Closed P0NDER0SA closed 5 days ago
The very basic middleware code has been added. The Daemon is awaiting information as well. More work is required.
GDS has this previous utility class to trace their request IDs through the application starting from the admin. We can leverage it and modify it for xray (whereas this was meant initially for zipkin from Twitter): https://github.com/cds-snc/notification-utils/blob/623d109f9145996d7f32eacdada190384d8a5ffa/notifications_utils/request_helper.py
Jimmy Royer :spiral_calendar_pad: 1 hour ago https://flask.palletsprojects.com/en/2.3.x/patterns/celery/ You can use Celery without any integration with Flask, but it’s convenient to configure it through Flask’s config, and to let tasks access the Flask application. Celery uses similar ideas to Flask, with a Celery app object that has configuration and registers tasks. While creating a Flask app, use the following code to create and configure a Celery app as well.
NEW
1 reply
Jimmy Royer :spiral_calendar_pad: 1 hour ago For a distributed application, X-Ray combines nodes from all services that process requests with the same trace ID into a single service graph. The first service that the request hits adds a tracing header that is propagated between the front end and services that it calls. For example, Scorekeep runs a web API that calls a microservice (an AWS Lambda function) to generate a random name by using a Node.js library. The X-Ray SDK for Java generates the trace ID and includes it in calls to Lambda. Lambda sends tracing data and passes the trace ID to the function. The X-Ray SDK for Node.js also uses the trace ID to send data. As a result, nodes for the API, the Lambda service, and the Lambda function all appear as separate, but connected, nodes on the trace map. Service graph data is retained for 30 days.
Next steps:
Potential fix for the Celery errors, based on an analysis of the enabled log statements: https://github.com/cds-snc/notification-api/pull/2259
The rationale of the fix is contained in the PR description.
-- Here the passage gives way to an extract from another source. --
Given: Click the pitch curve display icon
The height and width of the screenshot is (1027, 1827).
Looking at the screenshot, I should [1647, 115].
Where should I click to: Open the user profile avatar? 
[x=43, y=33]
Looking to investigate and work on solutions for easy switches to turn Xray On/Off by component, or as a whole
I investigated further the logs around xray. There is a missing piece I don't get at the moment. The new registered signal for beat workers is wired to the xray_task_prerun handler function and it works. But it is not called for all periodic tasks and for these it is not called, the xray_before_task_publish is called, which cause the errors. What I would normally expect is xray_task_prerun -> xray_before_task_publish but that is not happening. I will take a closer look tomorrow on how that workflow executes for non-periodic tasks, then find the differentiator between periodic task that executes one or the other handler functions, hopefully so that we can execute both.. or maybe bring new logic that supplant the previous one and tailored for periodic tasks.
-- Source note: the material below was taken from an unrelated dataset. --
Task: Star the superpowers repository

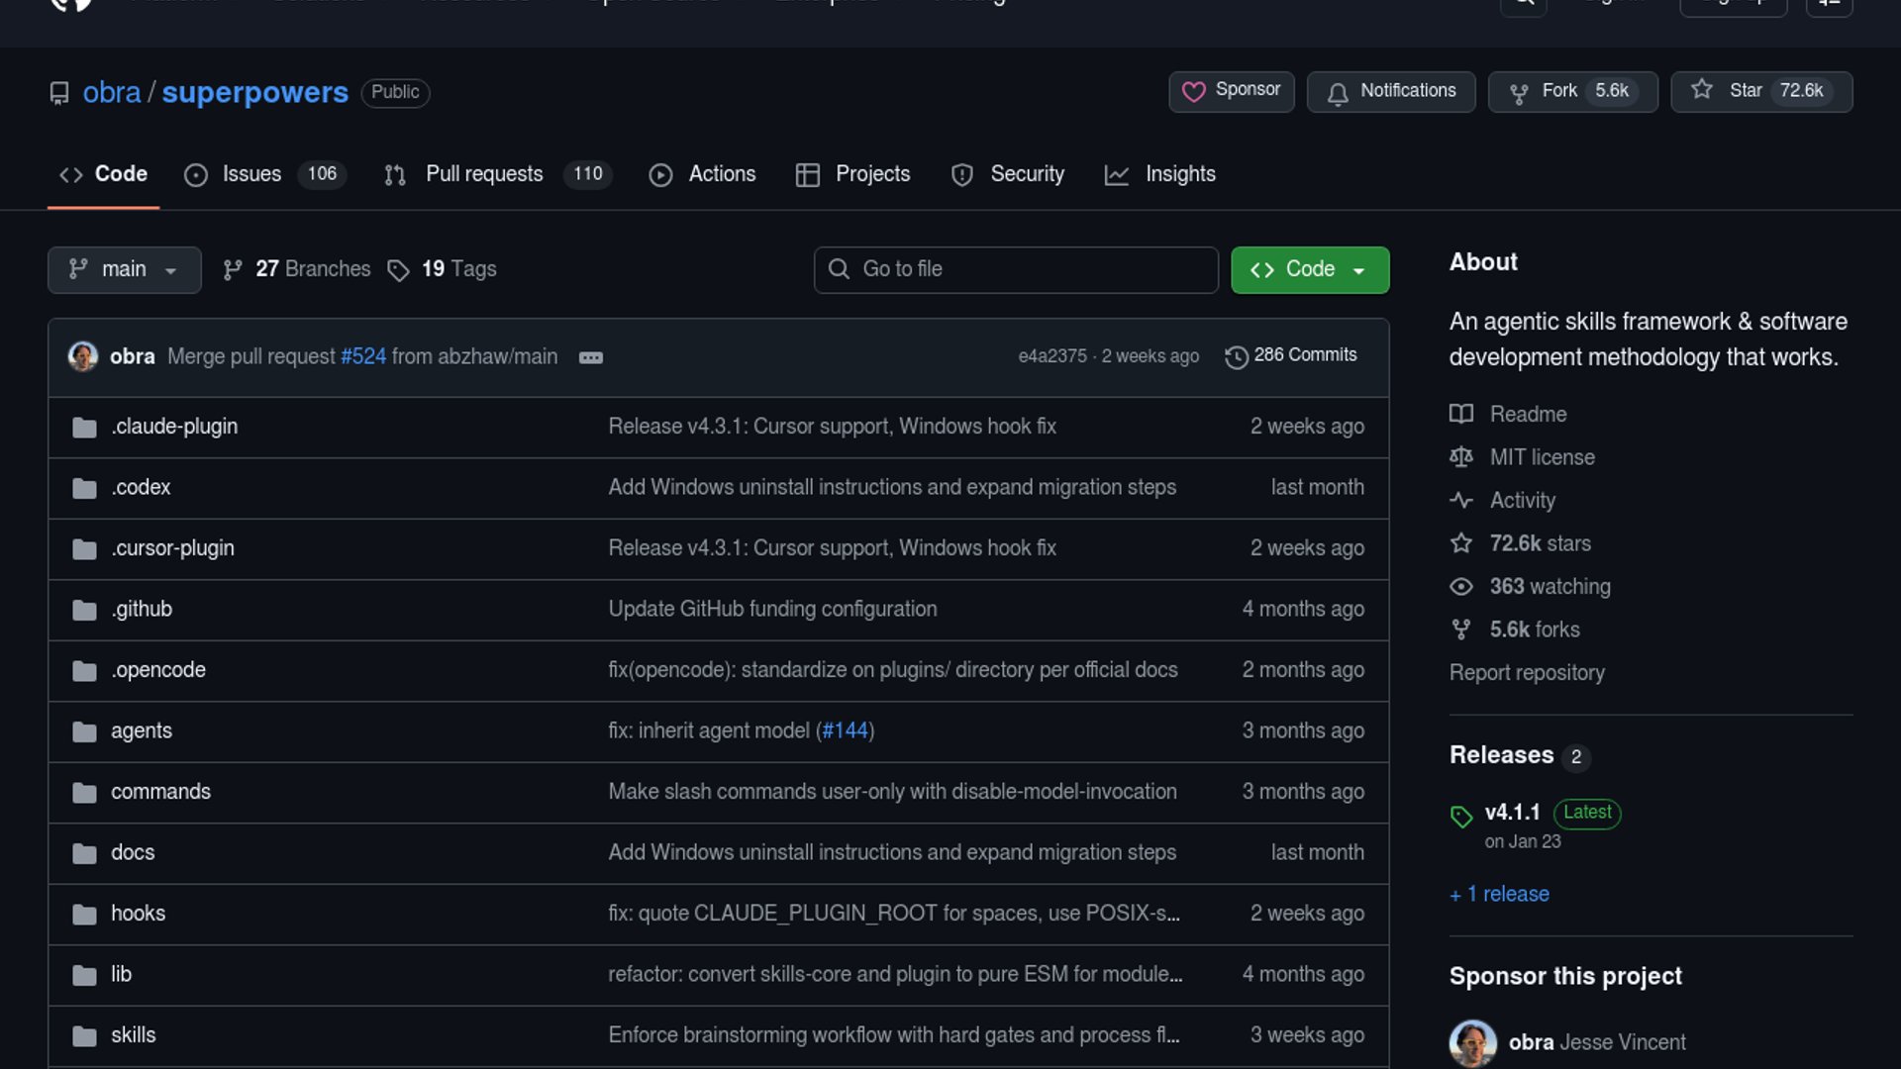Action: [1745, 91]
We got the switch merged into the mainline. We will polish a bit the feature.
I'm going to tweak the switch code to use a boolean library in api, then add the same code to admin and doc download. Then i'm going to modify the .env files to have prod set to false and staging to true
updating everything to use the AWS_XRAY_SDK_ENABLED flag that's built into the XRay SDK rather than our custom switches! https://github.com/cds-snc/notification-manifests/pull/2876
and moving the api code back for this same reason: https://github.com/cds-snc/notification-api/pull/2265
This is pushed to production. We have a flag set and it looks to be working.
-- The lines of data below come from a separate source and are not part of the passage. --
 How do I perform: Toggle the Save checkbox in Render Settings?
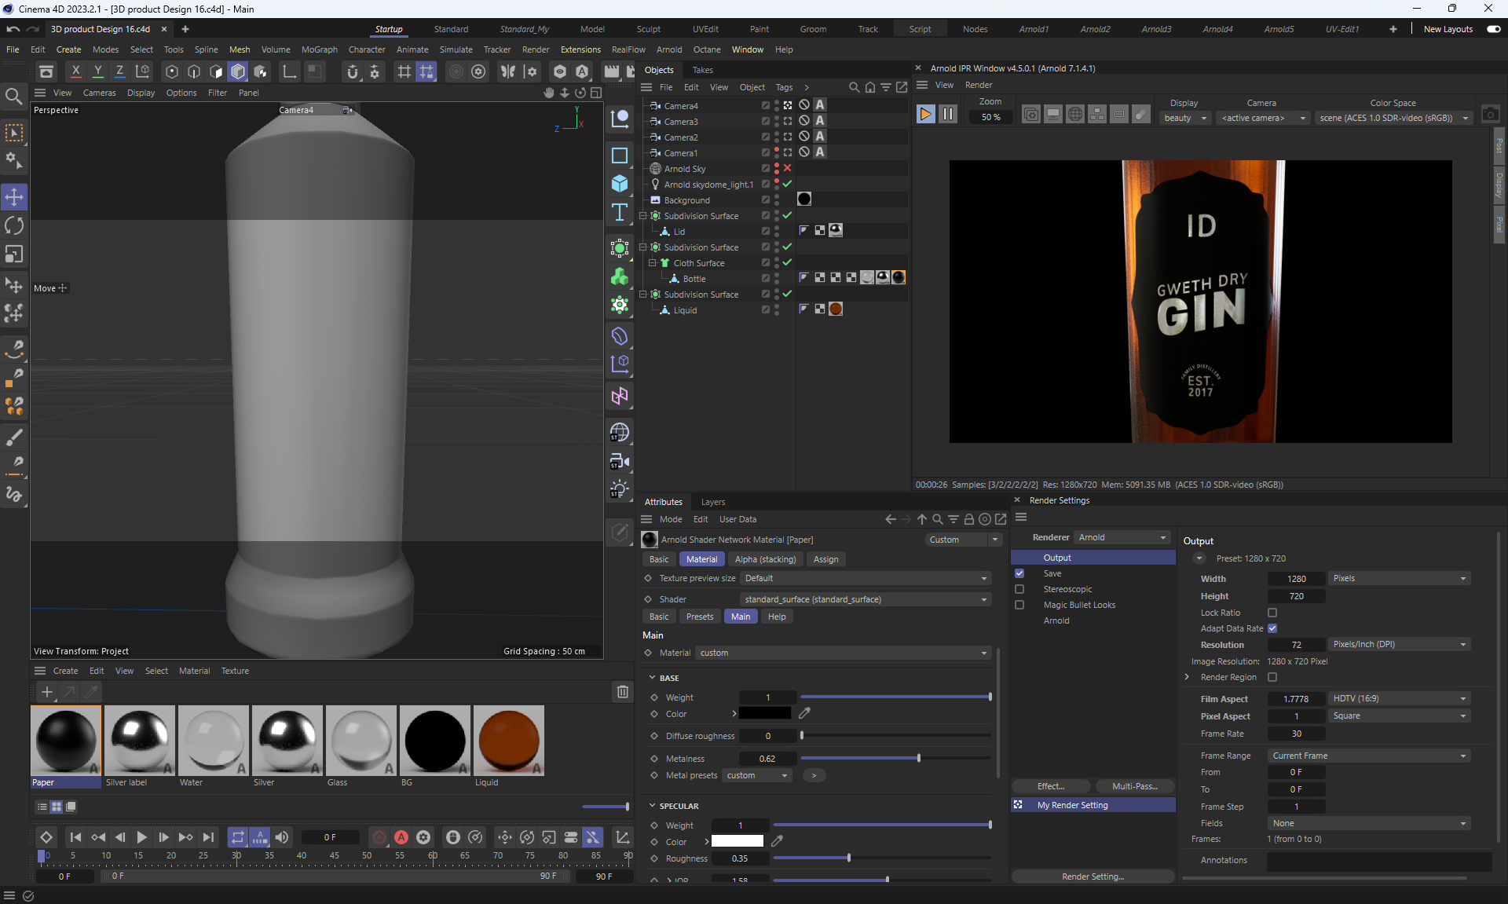pos(1019,573)

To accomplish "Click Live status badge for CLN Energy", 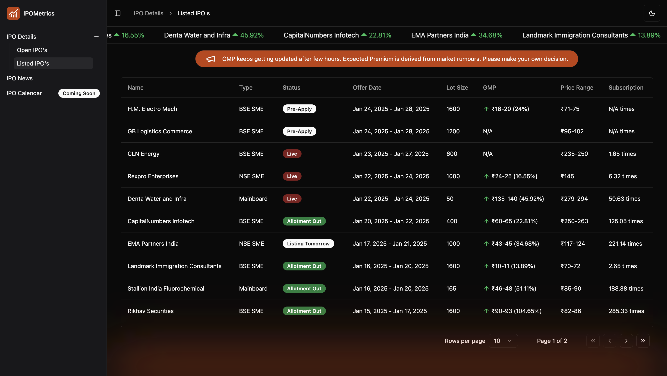I will pos(292,153).
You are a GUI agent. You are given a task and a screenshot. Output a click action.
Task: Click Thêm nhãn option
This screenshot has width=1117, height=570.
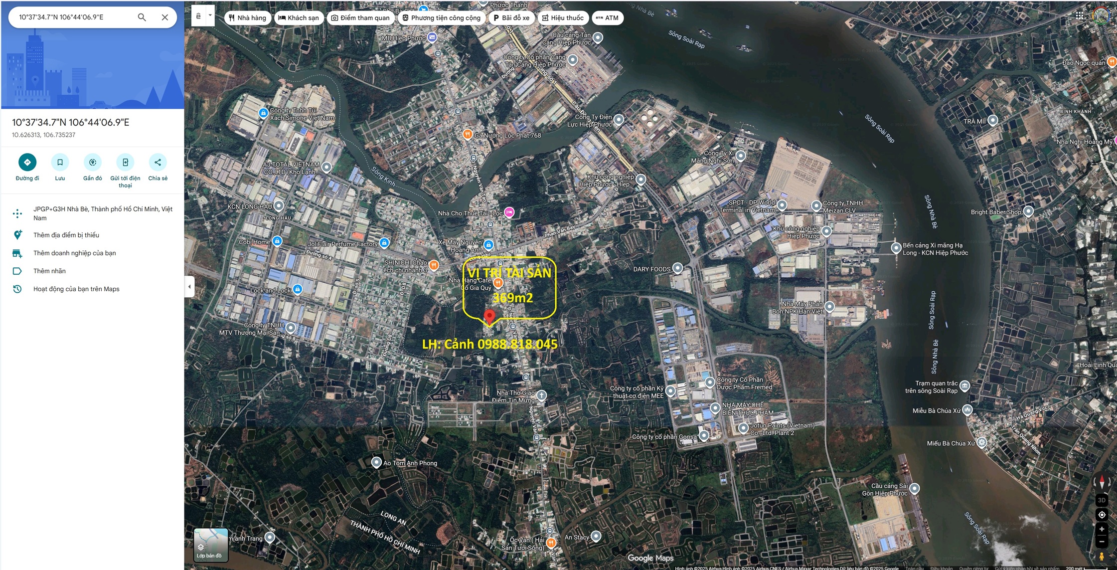click(49, 271)
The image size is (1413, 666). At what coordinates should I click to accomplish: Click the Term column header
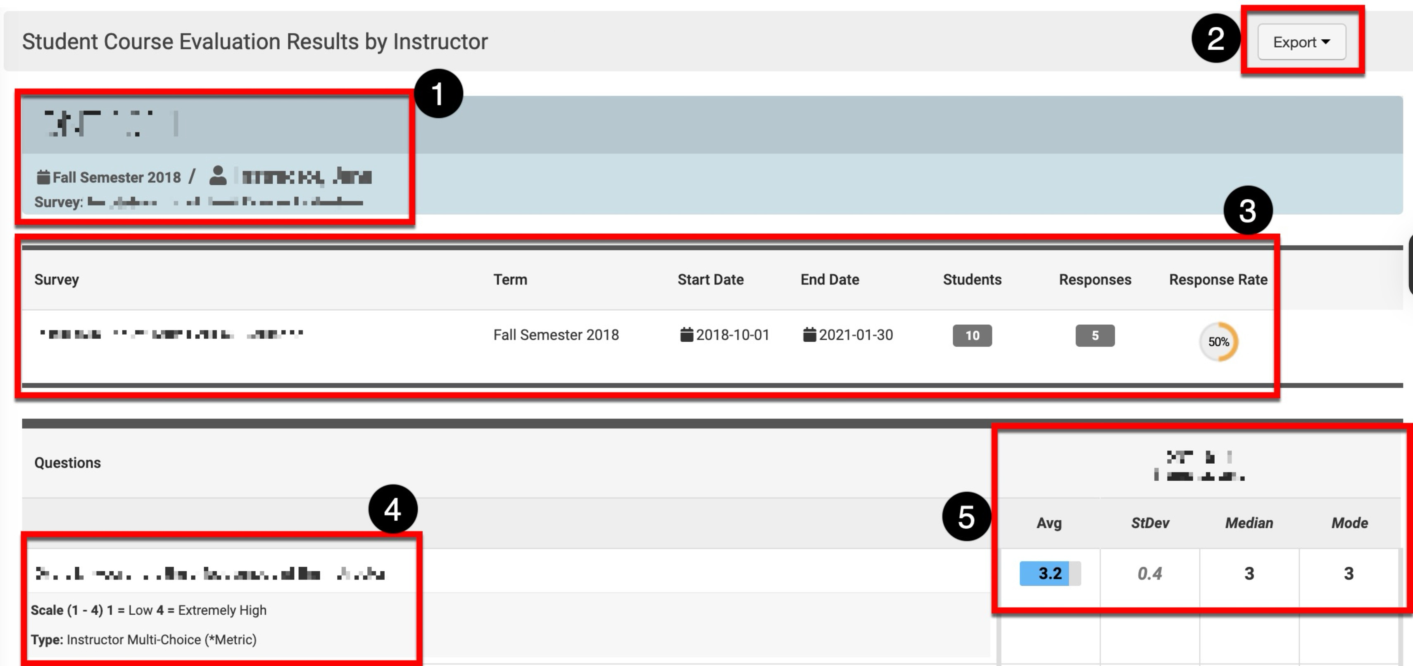pos(510,279)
turning off for production api lambdas https://github.com/cds-snc/notification-terraform/pull/1502
I am currently blocked on setting default values for twilio variables, that we would like to keep in there for a potential integration soon. I removed these in current PR if there are no ways that TG/TF cannot handle it. We will meet today to talk of how we can keep them and if not, move forward with getting rid of these for the time being.
More documentation on Python tracing gives us some potential options to easily trace traffic through the admin, api and celery.
https://docs.aws.amazon.com/xray/latest/devguide/xray-sdk-python.html
trying out the same names and patching in the following PRs: https://github.com/cds-snc/notification-api/pull/2274 https://github.com/cds-snc/notification-admin/pull/1934
The logging errors are now transformed into warnings, hence these should not trigger our alarms. The env var that we explicitly set today for the errors handling to do log warning should reinforce this strategy.
We're running into a problem with the lambda sdk environment variable in prod, even though the environment variable is set. Will investigate.
Adding patching to the code looks to have things working! traces are passing through from Admin to the APIs and Celery is tracing traffic through its code path
Steve will look at today for sure this time!
I swear I'll do it today
STEVE SWEARS HE'LL LOOK TODAY
Description
As an ops lead, I want to link all requests going through the Notify stack that was triggered by the same user / same origin IP, So that I can quickly analyze their behavior and actions on our stack.
WHY are we building?
Better tracing support through our stack.
WHAT are we building?
Implementing correlation / trace IDs through the various Notify components. Potentially using aws x-ray.
VALUE created by our solution
Quicker support and incident response. Better routing / behavior analysis of the requests made against Notify.
Acceptance Criteria** (Definition of done)
QA Steps
Additional info
Celery integration with X-Ray:
The one area I am uncertain with xray is how we will plug this with Celery. This and that seems interesting.